11/26/2012 08:23 am ET Updated Jan 26, 2013

Meatless Monday: Meatless Celebrations With Kim O'Donnel

"Christmas won't be Christmas without any presents."
Louisa May Alcott, "Little Women"

It's not just presents. Many people feel Christmas won't be Christmas without ham or roast beef and Hanukkah won't be Hanukkah without brisket or chicken. The holidays are fraught with plenty of emotions and expectations as it is, then comes the meatless issue.

Fret not -- Kim O'Donnel's new book, "The Meat Lover's Meatless Celebrations," offers a year's worth of meatless feasts. O'Donnel, former food writer for the Washington Post, is an unabashed omnivore who believes "delicious first, meatless second." Her winter feast recipes, including stromboli and stuffed delicata squash, bring everyone to the table and offer a break from the holiday have-tos, such as the "misguided" ham with 7-Up that had been a fixture at O'Donnel's own holiday table when she was a kid.

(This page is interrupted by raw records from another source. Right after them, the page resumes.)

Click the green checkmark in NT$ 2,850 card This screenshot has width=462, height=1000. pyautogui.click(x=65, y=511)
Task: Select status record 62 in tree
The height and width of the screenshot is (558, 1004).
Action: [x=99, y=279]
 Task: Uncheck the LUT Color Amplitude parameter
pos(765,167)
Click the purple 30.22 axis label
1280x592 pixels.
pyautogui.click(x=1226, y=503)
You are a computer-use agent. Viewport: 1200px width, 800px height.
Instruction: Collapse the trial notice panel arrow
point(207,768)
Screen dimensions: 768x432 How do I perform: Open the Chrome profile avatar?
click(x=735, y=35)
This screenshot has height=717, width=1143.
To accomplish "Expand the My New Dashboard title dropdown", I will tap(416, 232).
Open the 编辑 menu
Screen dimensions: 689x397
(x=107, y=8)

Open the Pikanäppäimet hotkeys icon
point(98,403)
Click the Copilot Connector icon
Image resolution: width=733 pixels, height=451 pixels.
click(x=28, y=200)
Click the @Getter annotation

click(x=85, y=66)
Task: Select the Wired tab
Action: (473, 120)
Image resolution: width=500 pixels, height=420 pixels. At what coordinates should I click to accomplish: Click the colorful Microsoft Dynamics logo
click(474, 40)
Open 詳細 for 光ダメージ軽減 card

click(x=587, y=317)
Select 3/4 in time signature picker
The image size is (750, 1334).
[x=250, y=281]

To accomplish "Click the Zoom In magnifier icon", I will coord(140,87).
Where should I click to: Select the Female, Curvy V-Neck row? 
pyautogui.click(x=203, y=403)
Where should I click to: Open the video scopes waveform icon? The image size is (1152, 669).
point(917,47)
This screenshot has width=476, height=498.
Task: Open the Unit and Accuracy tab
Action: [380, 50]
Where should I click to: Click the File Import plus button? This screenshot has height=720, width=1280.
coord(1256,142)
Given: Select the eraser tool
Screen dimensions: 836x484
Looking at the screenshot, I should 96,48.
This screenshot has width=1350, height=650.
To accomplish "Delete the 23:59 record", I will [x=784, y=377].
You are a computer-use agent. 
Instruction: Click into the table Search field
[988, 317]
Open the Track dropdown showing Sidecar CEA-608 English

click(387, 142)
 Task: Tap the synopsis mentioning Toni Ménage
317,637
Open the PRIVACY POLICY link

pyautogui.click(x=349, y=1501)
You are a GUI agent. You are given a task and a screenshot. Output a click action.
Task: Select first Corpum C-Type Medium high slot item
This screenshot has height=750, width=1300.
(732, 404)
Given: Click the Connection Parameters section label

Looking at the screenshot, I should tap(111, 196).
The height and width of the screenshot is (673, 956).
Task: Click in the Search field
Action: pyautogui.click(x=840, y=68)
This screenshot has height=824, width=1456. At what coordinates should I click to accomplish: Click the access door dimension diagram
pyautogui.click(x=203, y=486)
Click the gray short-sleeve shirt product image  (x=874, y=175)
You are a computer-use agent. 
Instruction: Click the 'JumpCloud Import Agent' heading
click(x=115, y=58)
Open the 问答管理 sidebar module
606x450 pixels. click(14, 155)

"People tend to do the same thing over and over again," she says. "I don't think it so much what people really love, it's performance anxiety. If you don't cook regularly, you fall back on the things you know how to do kinda sorta."

Meatcentric holidays may be traditional, but they're no longer in keeping with "how we're eating," says O'Donnel. According to the Seattle-based author and cook, daily meat consumption is down among omnivores. Whether it's concern over health, the environment, the issue of compassion or the issue of cost, people are "waking up to this very difficult reality that they can't be doing this anymore. Unfortunately, too many people think you have to completely change your diet. It scares people."

A dietary overhaul isn't necessary. Just by eating meat less frequently, "you start to see impact," she says. "We need to rethink of having meat as a given."

And people are. While on the road doing a kale salad demo, O'Donnel was approached by a man in a cowboy hat and cowboy boots, who came not to argue the meat versus meatless thing but to sample the salad and get her to autograph her book. "That's what's happening," she says. "Mr. Ten-Gallon Cowboy Hat wants to have these conversations."

That's something to celebrate. "The table is where we can do it," O'Donnel says. Even at the holidays. "The Meat Lover's Meatless Celebrations" offers two dozen meatless menus replacing ham and other misguided holiday foods with dishes "to be enjoyed by all. There's a way to do it so everybody feels like they're important."

Christmas can be Christmas without ham and without hurt feelings. "We can put aside our political differences, our problems and our baggage and we can be in the moment with the food," says O'Donnel. "There's something pretty powerful about that."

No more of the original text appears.